### PROMPT 1
In the rows, from the line with "How do I perform: Select" up to and including the last row, substitute "Collapse" for "Expand" and leave everything else unchanged.
### PROMPT 2
Carry on the text about the Milton Keynes Development Corporation from where it stops.

### DOCUMENT EXTRACT
***

Milton Keynes Development Corporation

Milton Keynes Development Corporation

Milton Keynes Development Corporation was established on 23 January 1967 to provide the vision and execution of a "new city", Milton Keynes, that would be the modern interpretation of the Garden city movement concepts first expressed by Ebenezer Howard 60 years earlier. Situated in the north of Buckinghamshire near the borders with Northamptonshire and Bedfordshire, it would be a "city in the trees" – the planning guideline was "no building higher than the highest tree". The aims that MKDC set out in "The Plan for Milton Keynes" implied that the designers would learn from the mistakes made in the earlier new towns and build a city that people would be proud to call their home.[1] On that date, the area within the designated area was home to some 40,000 people in the existing towns and villages. It was placed where it would have a direct road (the M1) and rail link (the West Coast Main Line) with the English capital city, London, and the second city Birmingham; both 50–60 miles away.

***

### RECORD EXCERPTS
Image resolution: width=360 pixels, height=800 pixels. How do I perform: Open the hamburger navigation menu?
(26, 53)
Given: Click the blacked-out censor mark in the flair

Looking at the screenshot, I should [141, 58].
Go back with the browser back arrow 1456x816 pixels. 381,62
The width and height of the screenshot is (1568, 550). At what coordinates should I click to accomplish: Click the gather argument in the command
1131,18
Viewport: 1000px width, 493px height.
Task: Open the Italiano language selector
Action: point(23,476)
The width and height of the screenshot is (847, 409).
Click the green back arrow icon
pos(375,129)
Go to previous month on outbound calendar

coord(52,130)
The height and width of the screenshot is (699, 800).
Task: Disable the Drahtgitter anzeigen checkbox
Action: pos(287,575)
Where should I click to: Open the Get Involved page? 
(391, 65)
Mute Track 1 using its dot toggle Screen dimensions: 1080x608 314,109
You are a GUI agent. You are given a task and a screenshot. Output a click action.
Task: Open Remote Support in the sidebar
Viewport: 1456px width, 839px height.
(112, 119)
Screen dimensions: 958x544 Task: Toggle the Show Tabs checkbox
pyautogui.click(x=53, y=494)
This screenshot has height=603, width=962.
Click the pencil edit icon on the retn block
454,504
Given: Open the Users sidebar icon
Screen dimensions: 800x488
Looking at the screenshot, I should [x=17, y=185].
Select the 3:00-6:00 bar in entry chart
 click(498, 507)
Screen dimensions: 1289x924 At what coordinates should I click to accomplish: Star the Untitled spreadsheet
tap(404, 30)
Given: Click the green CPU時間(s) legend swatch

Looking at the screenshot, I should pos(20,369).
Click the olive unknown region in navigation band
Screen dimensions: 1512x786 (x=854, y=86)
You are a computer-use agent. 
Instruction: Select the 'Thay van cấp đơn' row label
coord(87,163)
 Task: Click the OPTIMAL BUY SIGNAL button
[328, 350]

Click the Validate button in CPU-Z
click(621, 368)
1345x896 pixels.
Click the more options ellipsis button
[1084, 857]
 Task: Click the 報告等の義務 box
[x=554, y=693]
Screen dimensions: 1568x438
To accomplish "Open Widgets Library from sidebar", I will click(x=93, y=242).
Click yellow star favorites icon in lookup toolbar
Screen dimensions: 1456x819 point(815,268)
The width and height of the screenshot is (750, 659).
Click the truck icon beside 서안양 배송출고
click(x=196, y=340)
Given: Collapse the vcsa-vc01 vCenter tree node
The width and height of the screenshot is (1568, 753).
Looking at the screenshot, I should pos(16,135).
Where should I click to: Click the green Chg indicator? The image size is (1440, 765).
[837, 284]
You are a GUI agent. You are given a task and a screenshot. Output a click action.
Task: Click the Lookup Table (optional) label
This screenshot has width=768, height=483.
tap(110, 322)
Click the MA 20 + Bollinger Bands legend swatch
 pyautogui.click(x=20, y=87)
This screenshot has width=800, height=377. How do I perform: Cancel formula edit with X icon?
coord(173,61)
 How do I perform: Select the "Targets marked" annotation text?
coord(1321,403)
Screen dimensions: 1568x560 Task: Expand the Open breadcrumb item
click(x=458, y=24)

***

### EXPECTED OUTPUT 1
 How do I perform: Select the "Targets marked" annotation text?
coord(1321,403)
Screen dimensions: 1568x560 Task: Collapse the Open breadcrumb item
click(x=458, y=24)

### EXPECTED OUTPUT 2
Contents

Founding Fathers

Following publication of the Draft Master Plan for Milton Keynes, the government appointed Lord Campbell of Eskan ("Jock" Campbell) to chair the board of the new Development Corporation. For the critical local consultation period, Walter Ismay became the Corporation's first Chief Executive. He added Richard Llewellyn Davies, Walter Bor and John de Monchaux, who produced the overall development plan, with its grid pattern of distributor roads at roughly 1 kilometre (0.6 mi) intervals. When the planning enquiries were over, it was time for a different type of CEO and Fred Lloyd Roche took over in 1970. Lord Campbell was succeeded by Sir Henry Chilver in 1983.[2]

Closure

The Government wound up MKDC in 1992 after 25 years, transferring control to the Commission for New Towns (CNT) and then finally to English Partnerships. Design guidance was weakened and subsequent built environment developments are considered barely distinguishable from the anonymous suburbs of other towns and cities around the UK. Conversely, the "river valleys, water courses and extensive landscape buffers within Milton Keynes provide a good example of how environmental assets can be integrated into new development."[3] The natural environment is under control of the Parks Trust and continues to be one of the major attractions to living in the city.

Most recently, Milton Keynes Partnership reviewed the height restrictions applied to all buildings in Milton Keynes, which has resulted in an end to the "no building taller than the tallest tree" policy and high-rise buildings have begun to be developed. Most notably within the Central Milton Keynes boundary, buildings are now being built to a height of 12+ storeys.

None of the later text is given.